Convert the records, starting at the first line and ending at the line that contains "Action: pyautogui.click(x=623, y=232)", into a Markdown table with the columns Row and Line, giving each line its row number and leaving out blank lines.

## SUPPLIED ENTRIES
┌──
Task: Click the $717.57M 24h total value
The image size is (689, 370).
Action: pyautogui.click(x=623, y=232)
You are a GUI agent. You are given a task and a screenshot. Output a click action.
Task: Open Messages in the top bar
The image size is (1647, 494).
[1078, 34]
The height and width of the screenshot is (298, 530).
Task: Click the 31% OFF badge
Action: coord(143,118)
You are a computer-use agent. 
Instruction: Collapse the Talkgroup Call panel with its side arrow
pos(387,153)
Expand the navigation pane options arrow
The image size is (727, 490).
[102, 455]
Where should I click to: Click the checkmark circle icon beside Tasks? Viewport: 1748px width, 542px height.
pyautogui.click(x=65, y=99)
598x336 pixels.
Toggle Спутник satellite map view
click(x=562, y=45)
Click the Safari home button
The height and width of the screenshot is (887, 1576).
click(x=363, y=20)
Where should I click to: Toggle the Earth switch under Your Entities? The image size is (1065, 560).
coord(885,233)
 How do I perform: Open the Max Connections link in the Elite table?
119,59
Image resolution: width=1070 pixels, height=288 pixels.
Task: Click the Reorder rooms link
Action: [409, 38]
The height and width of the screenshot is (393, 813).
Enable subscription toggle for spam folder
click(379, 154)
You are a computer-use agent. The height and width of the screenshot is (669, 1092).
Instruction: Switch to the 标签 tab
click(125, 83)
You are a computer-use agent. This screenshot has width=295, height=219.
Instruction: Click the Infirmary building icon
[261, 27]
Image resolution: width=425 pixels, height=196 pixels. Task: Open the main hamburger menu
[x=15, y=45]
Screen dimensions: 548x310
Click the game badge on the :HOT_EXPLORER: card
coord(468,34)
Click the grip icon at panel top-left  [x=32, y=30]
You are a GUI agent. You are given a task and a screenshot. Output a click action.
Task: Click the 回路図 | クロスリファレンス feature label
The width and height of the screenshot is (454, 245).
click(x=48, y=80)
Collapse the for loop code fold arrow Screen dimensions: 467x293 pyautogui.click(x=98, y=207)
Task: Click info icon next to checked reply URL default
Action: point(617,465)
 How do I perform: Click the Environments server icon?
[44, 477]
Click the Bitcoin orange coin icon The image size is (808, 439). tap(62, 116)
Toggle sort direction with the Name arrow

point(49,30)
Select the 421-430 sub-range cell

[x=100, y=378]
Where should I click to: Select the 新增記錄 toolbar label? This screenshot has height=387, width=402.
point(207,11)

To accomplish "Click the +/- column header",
└──
## TASK OUTPUT
| Row | Line |
|---|---|
| 1 | Task: Click the $717.57M 24h total value |
| 2 | The image size is (689, 370). |
| 3 | Action: pyautogui.click(x=623, y=232) |